Tive alguns momentos em que me senti satisfeito com o resultado final. Momentos esses que me deram confiança e que me fizeram ir dormir com um sorriso na cara. Mas nunca senti que fossem suficientes. Talvez exija demasiado de mim próprio ou talvez procure uma satisfação utópica que o mundo real é simplesmente incapaz de me oferecer. Honestamente, não acho que seja isso. A resposta parece-me ser bastante mais simples: Estou insatisfeito com a minha vida profissional e sinto a necessidade de ter um sonho, de ter um objectivo. De acreditar em algo maior do que mim próprio e de lutar por isso, olhando para cada obstáculo como mais uma barreira a derrubar e não como algo finito e intransponível.
Ontem questionava-me sobre qual seria o emprego ideal. Um salário a rondar os três mil euros dentro da actual realidade económica portuguesa, um horário flexível – no sentido em que eu pudesse fazer as horas que me apetecessem, desde que os projectos estivessem prontos e entregues dentro do prazo, e não no sentido de fazer horas extra e trabalhar aos fins-de-semana como já me chegaram a propor –, e a possibilidade de viajar. Características utópicas, mas que são apenas isso, características. Podia estar a falar de um fotógrafo, de um realizador, de um camionista ou de um padeiro. Desejo características confortáveis e irreais, mas não uma função, não uma área. Há pessoas que aceitariam exercer o seu emprego de sonho por menos que o salário mínimo e com horários miseráveis e sobre-humanos. Já eu, não consigo escolher uma área, uma profissão, nem tão pouco uma actividade da qual possa dizer: “É este o meu sonho, é isto que me fará feliz para o resto da vida e que me fará sentir-me motivado ao acordar pela manhã”.

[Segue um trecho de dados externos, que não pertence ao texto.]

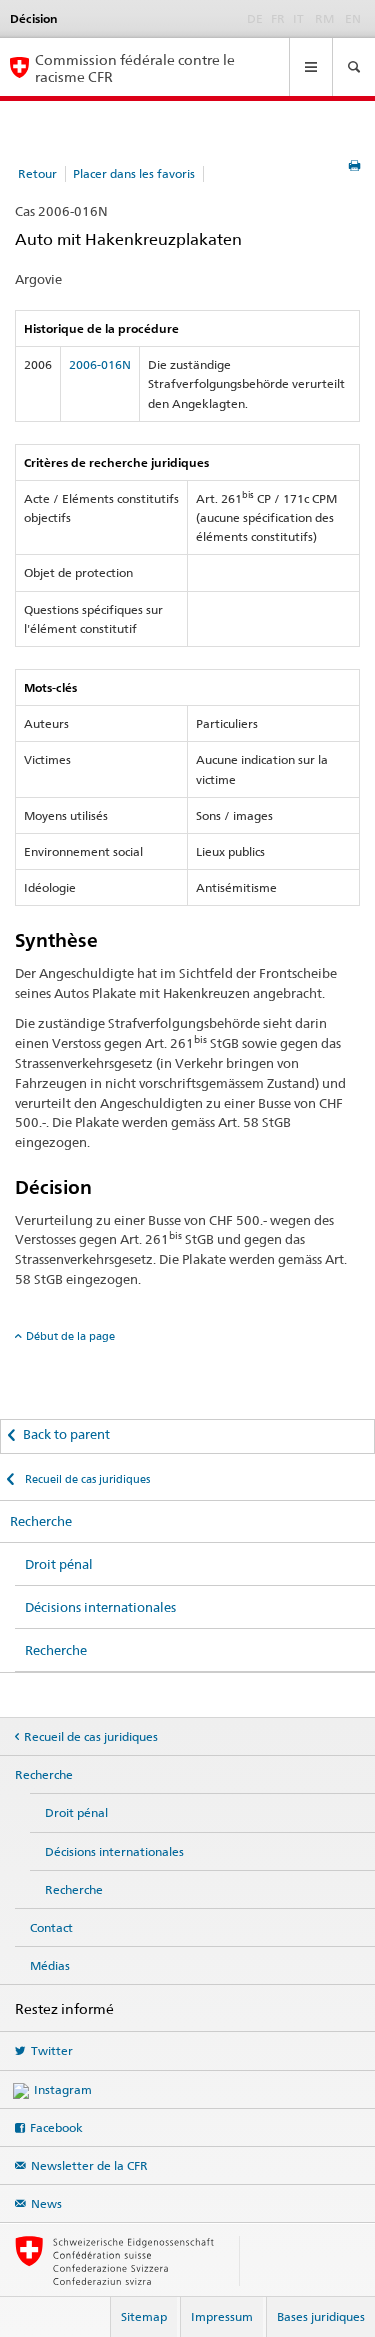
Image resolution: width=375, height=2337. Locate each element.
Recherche (41, 1521)
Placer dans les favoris (134, 173)
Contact (51, 1927)
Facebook (56, 2127)
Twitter (52, 2050)
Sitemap (144, 2316)
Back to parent (66, 1434)
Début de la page (70, 1336)
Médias (50, 1965)
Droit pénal (59, 1564)
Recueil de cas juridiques (86, 1479)
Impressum (222, 2316)
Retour (37, 173)
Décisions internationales (100, 1607)
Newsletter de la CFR (89, 2165)
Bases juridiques (321, 2316)
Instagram (63, 2089)
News (46, 2203)
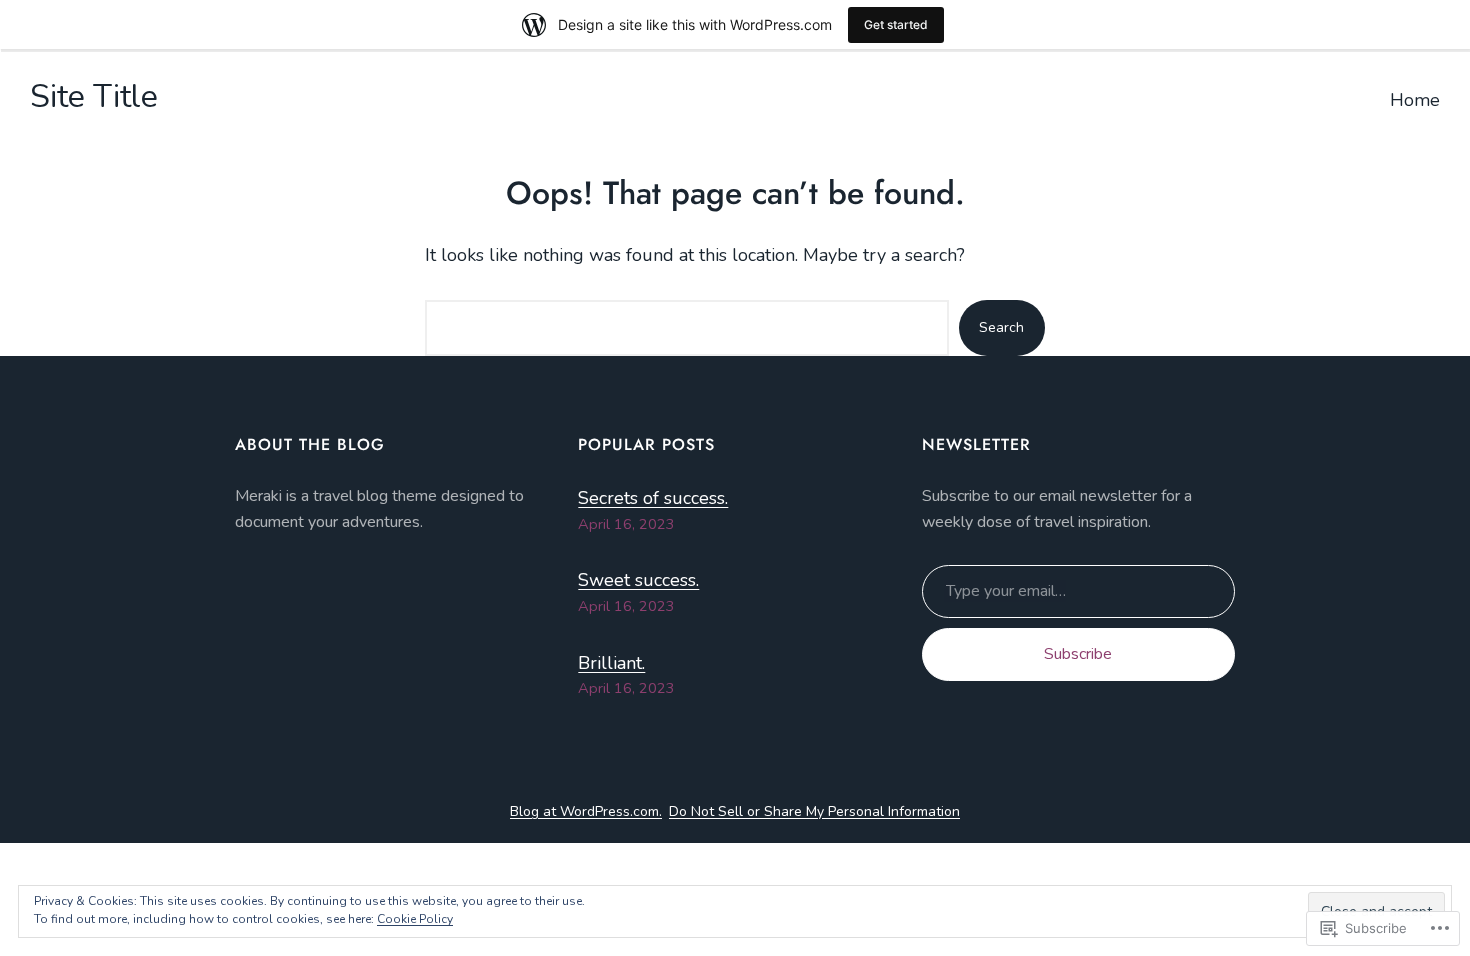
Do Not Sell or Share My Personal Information (814, 811)
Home (1415, 100)
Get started (896, 24)
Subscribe (1078, 654)
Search (1001, 327)
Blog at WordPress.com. (586, 811)
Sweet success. (638, 580)
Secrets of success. (653, 498)
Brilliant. (611, 663)
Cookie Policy (415, 919)
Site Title (94, 96)
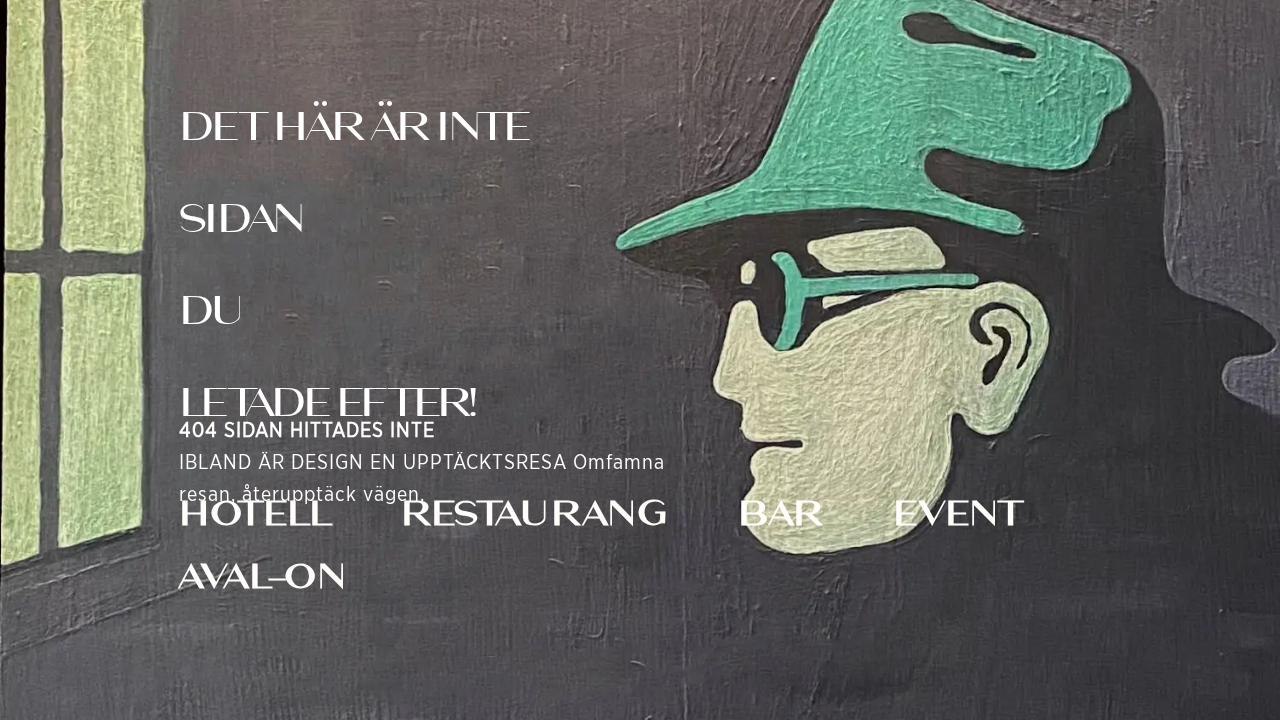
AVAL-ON (263, 576)
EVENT (958, 513)
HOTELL (255, 513)
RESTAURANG (534, 513)
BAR (780, 513)
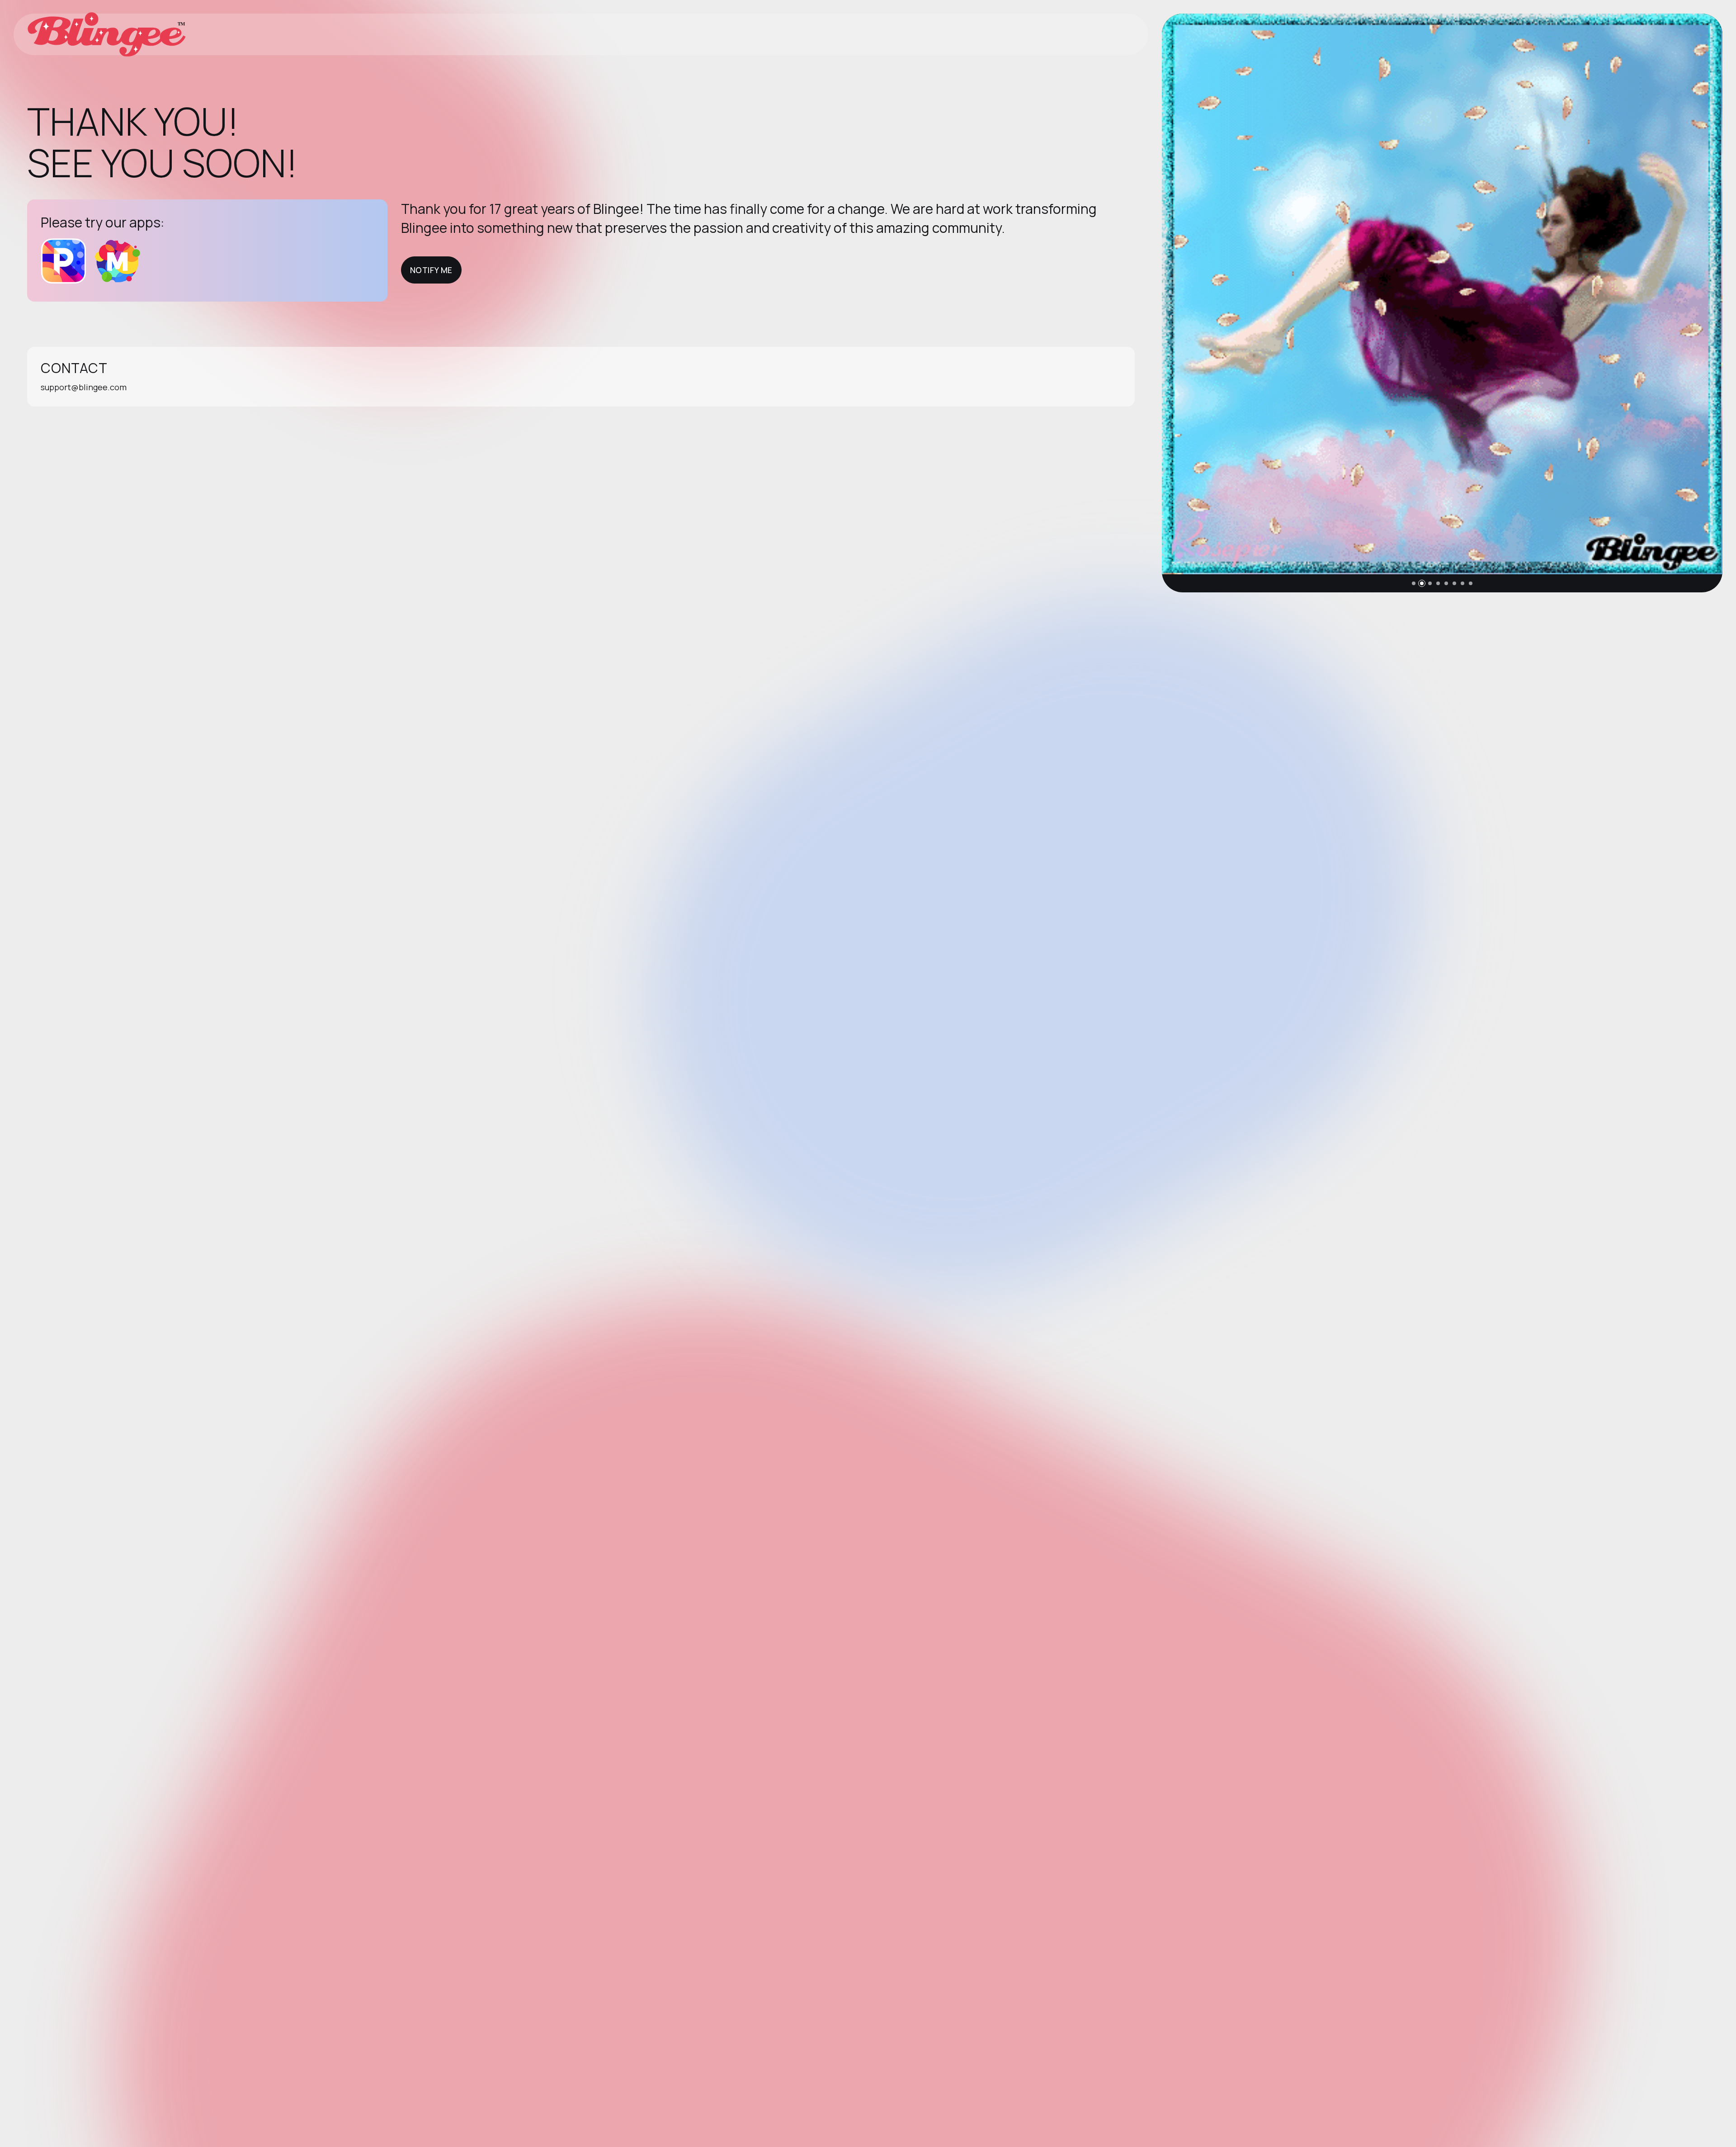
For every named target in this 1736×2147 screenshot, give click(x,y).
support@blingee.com (84, 387)
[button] (1413, 583)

Não vivo desprovido de sonhos. Tenho sonhos pessoais pelos quais luto e que estou a caminho de concretizar. Mas sinto-me incompleto. Desequilibrado. Sinto a necessidade de ter uma carreira, um objectivo, uma profissão que me satisfaça. Preciso de sonhar e de descobrir aquilo que quero. Até ao dia em que o encontre, o mundo será sempre um lugar cinzento das nove às cinco com um cheque no final do mês. Sem brilho e sem chama, apenas dinheiro e privilégios. Preciso de uma vitória, não de pequenas conquistas. Preciso de acreditar, de algo que me dê confiança. Mais do que qualquer emprego, preciso desta resposta.